> **Task goal**: Please find every line in the entries below that contains the string "pixels", and copy it.

> **Data for this task**:
::::::::
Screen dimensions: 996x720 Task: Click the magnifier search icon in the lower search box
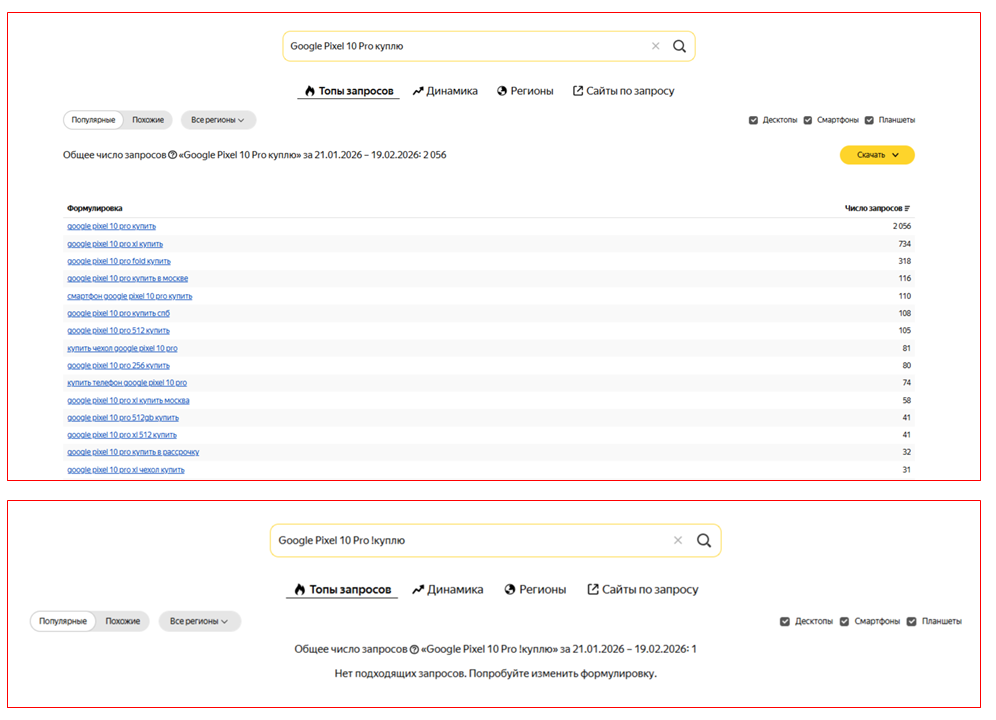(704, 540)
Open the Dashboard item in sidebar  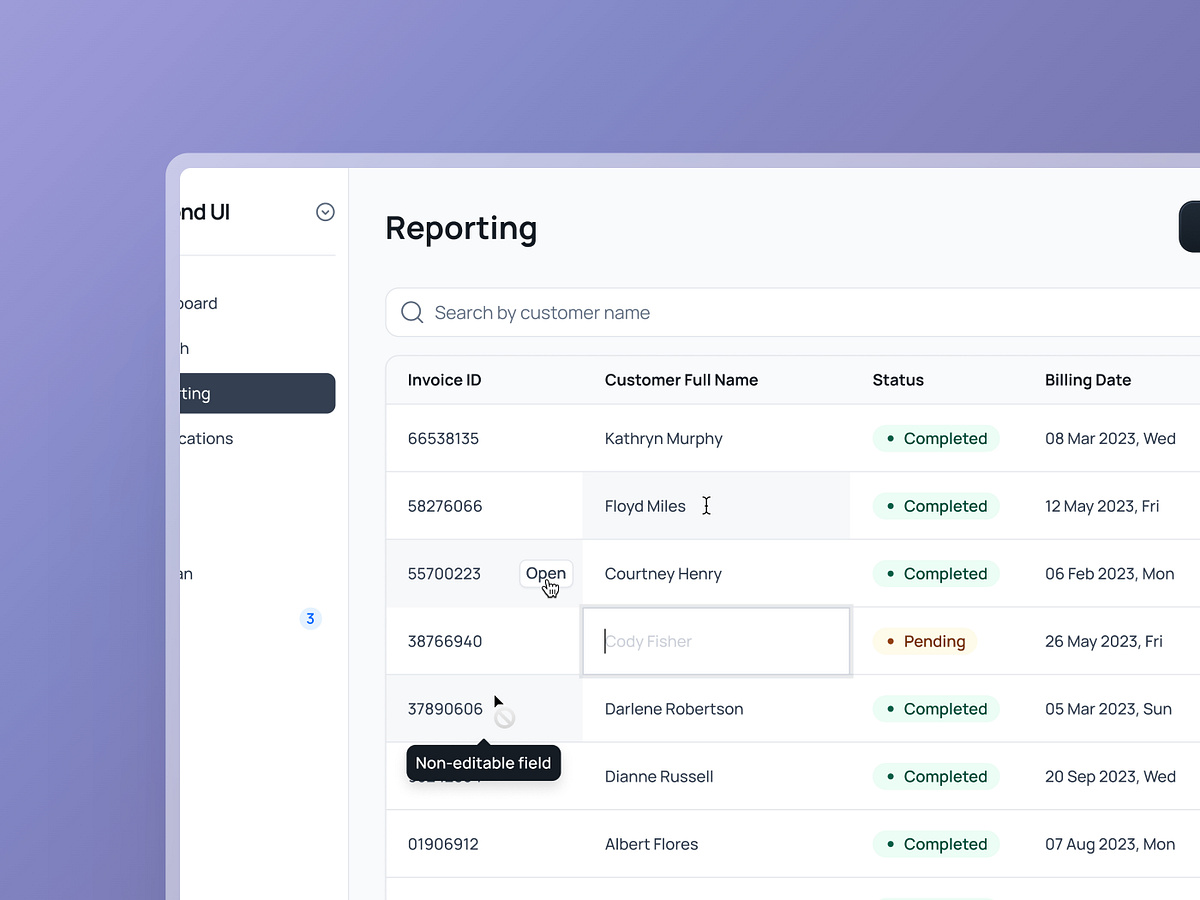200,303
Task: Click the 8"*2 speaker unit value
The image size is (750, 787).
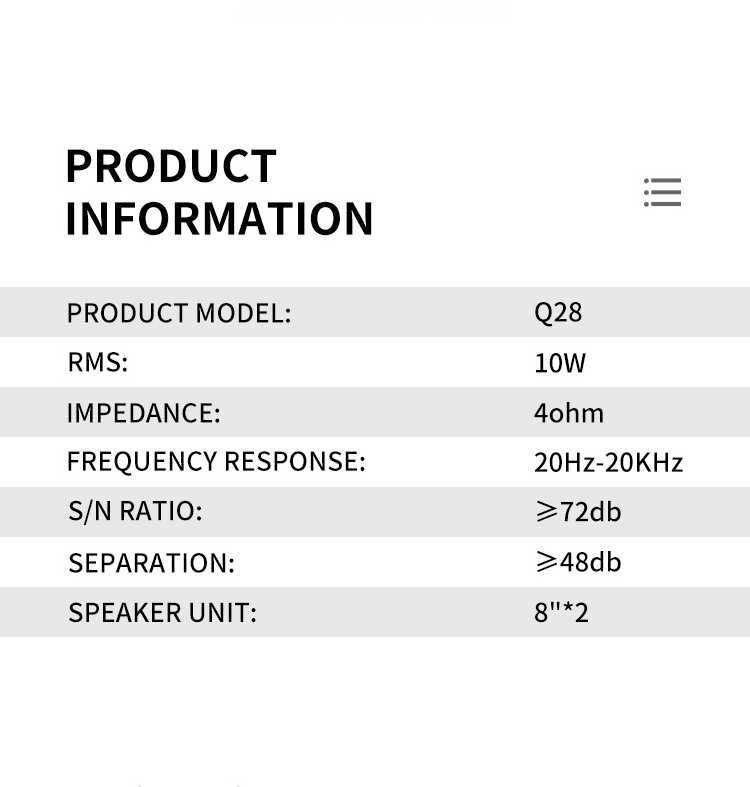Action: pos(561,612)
::::::::
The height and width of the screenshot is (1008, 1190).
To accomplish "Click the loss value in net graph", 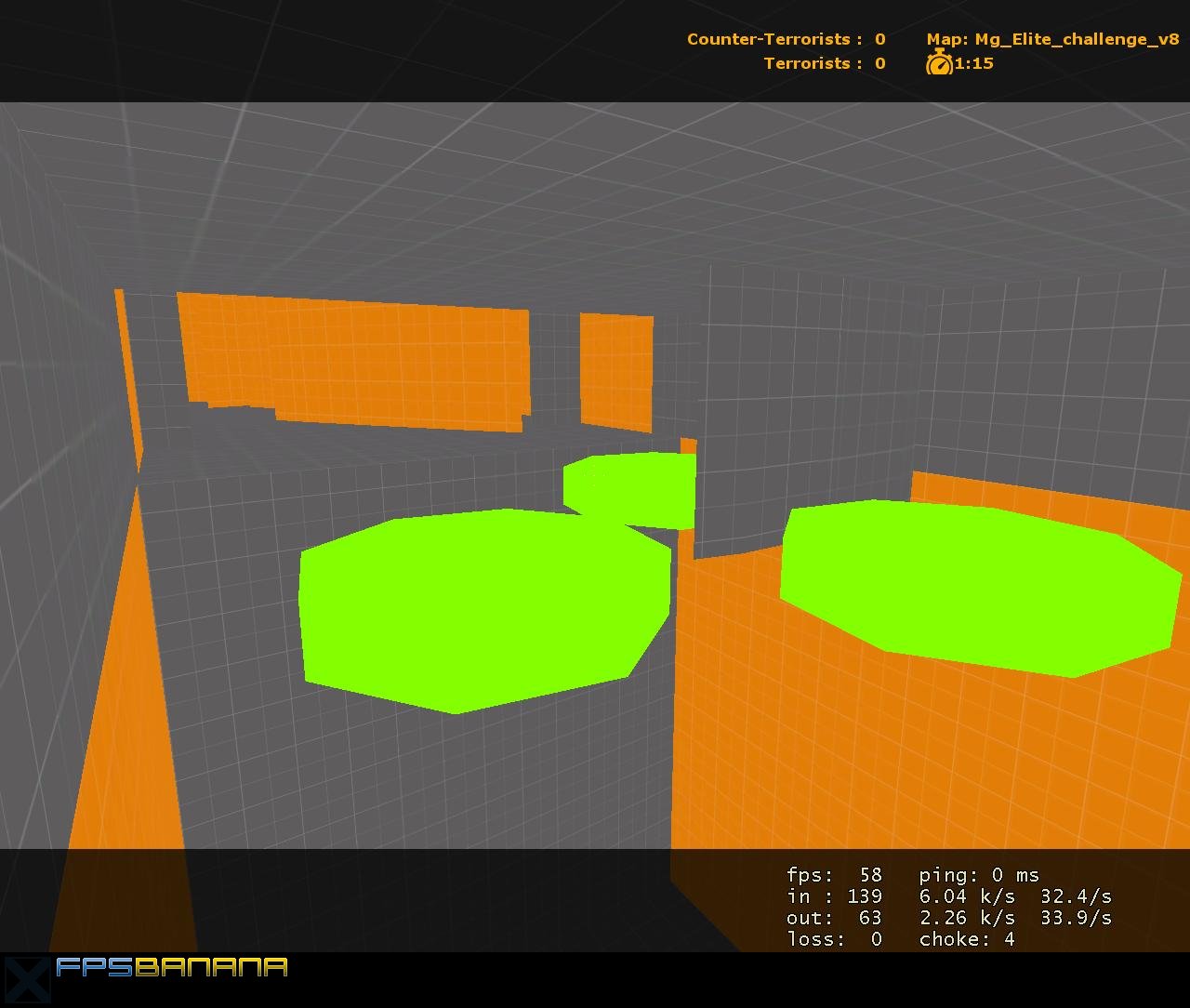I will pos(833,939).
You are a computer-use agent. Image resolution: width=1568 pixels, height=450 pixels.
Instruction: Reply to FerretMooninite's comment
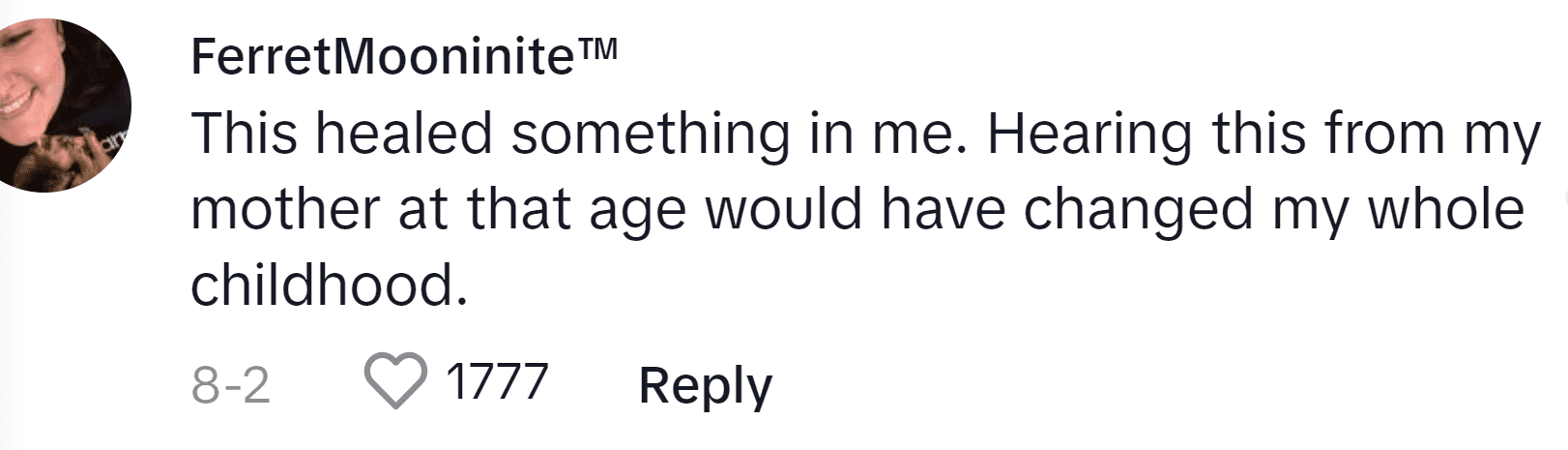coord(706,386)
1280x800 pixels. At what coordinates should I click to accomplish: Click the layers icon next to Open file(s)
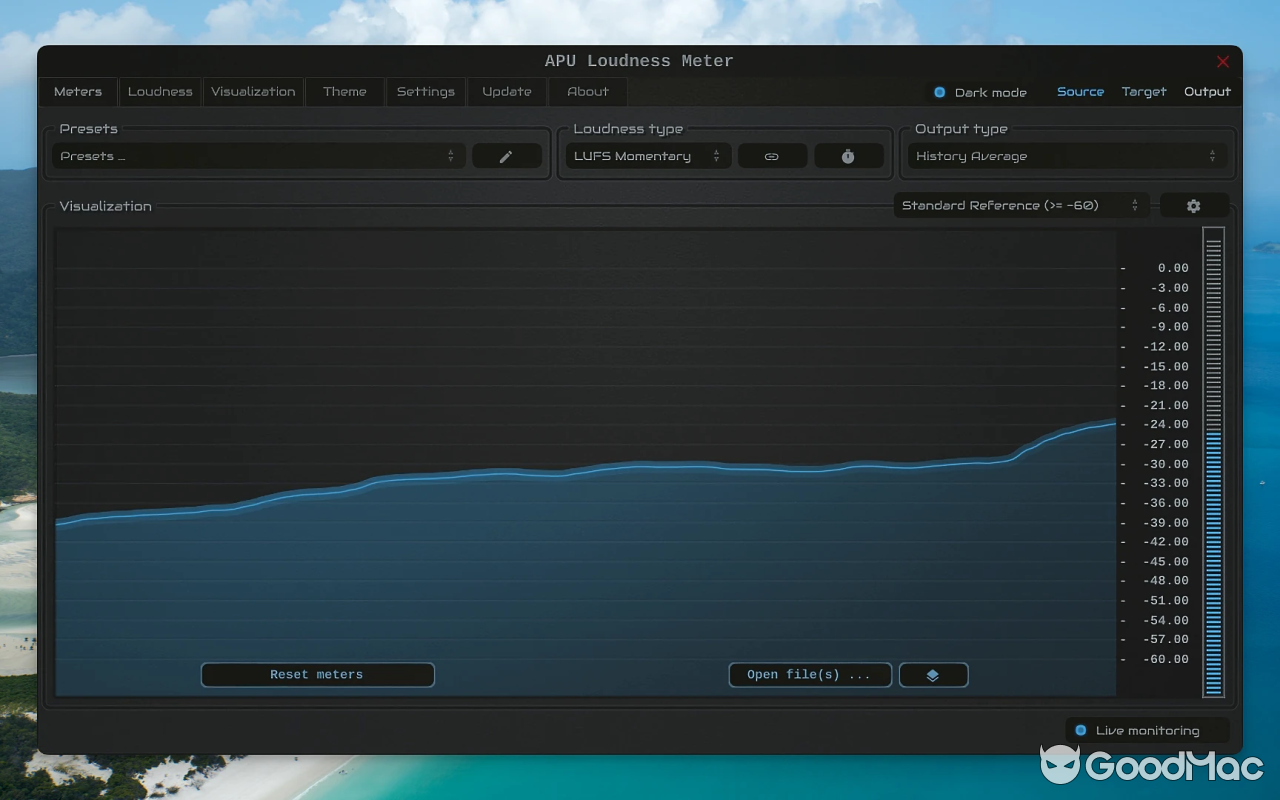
::::::::
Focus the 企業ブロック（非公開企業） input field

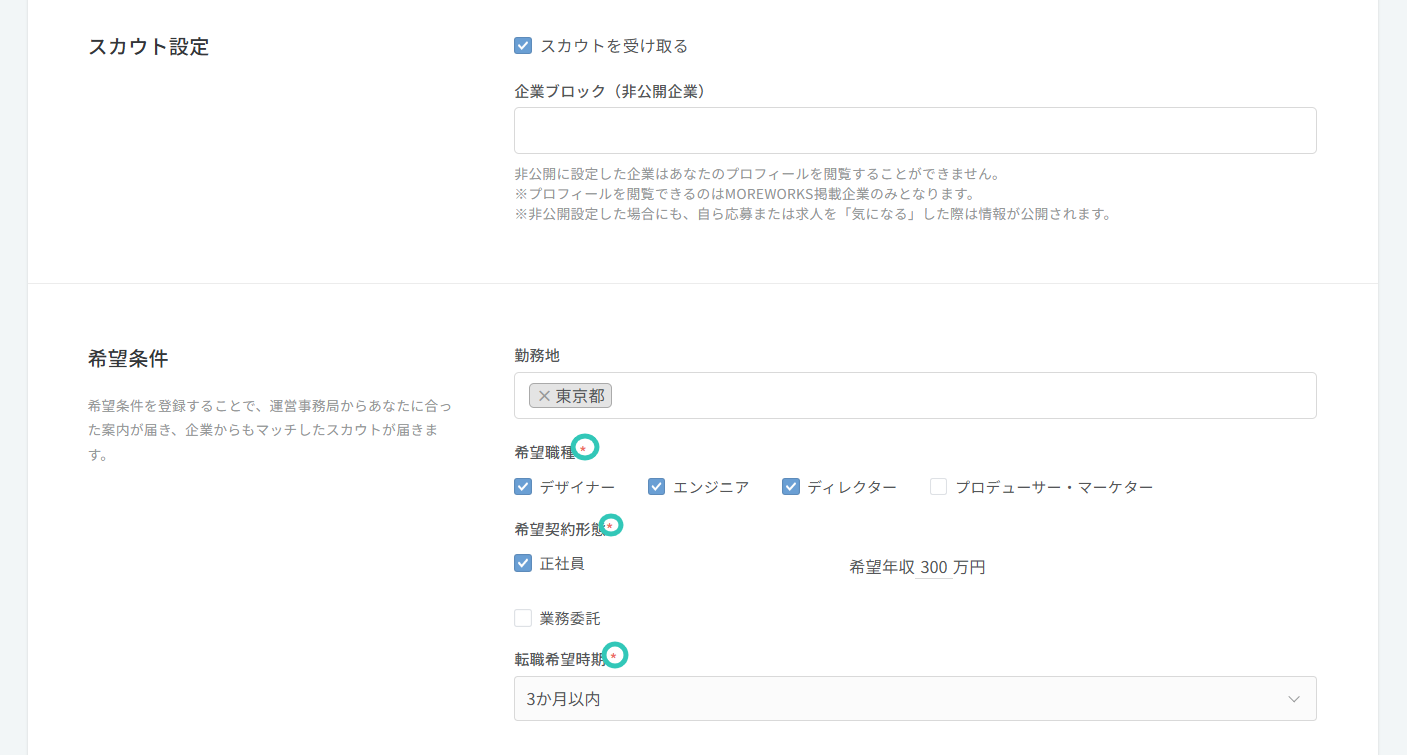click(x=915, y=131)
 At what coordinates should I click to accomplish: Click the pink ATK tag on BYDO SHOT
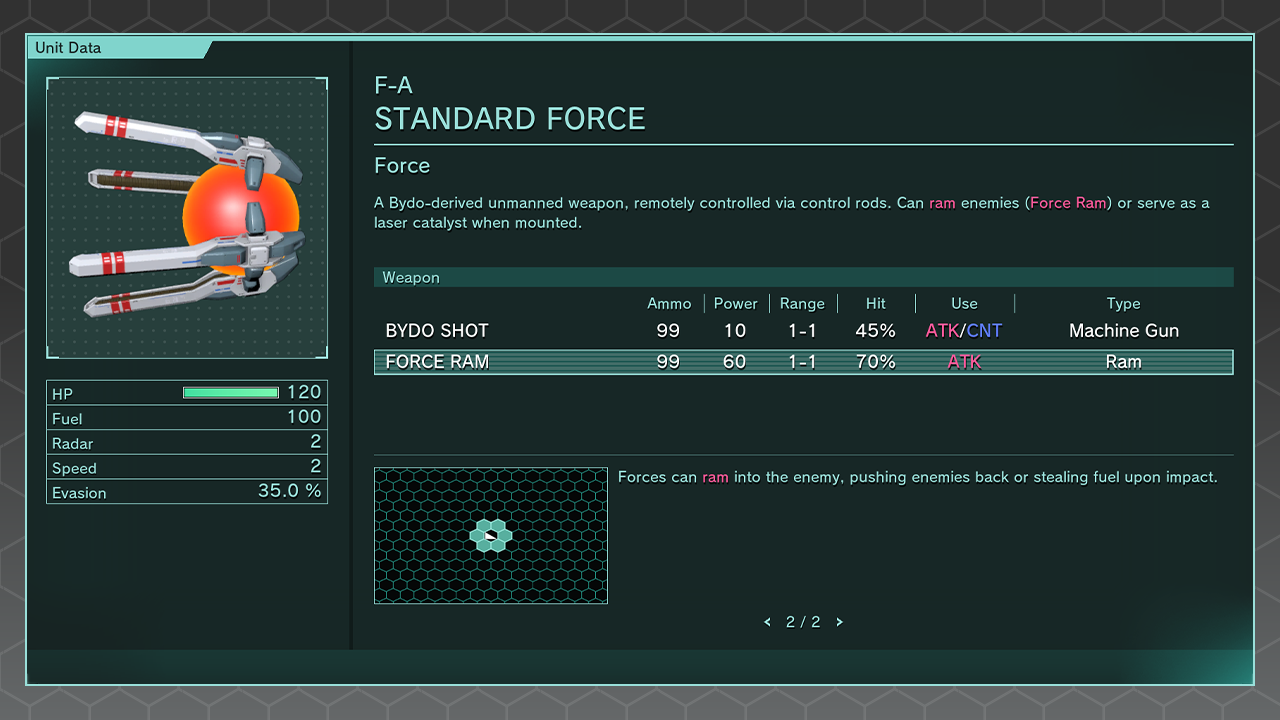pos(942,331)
::::::::
> **Result of the task**:
You are a computer-use agent. Image resolution: width=1568 pixels, height=450 pixels.
1280x800 pixels. At what coordinates should I click to accomplish: Click the layers icon next to Open file(s)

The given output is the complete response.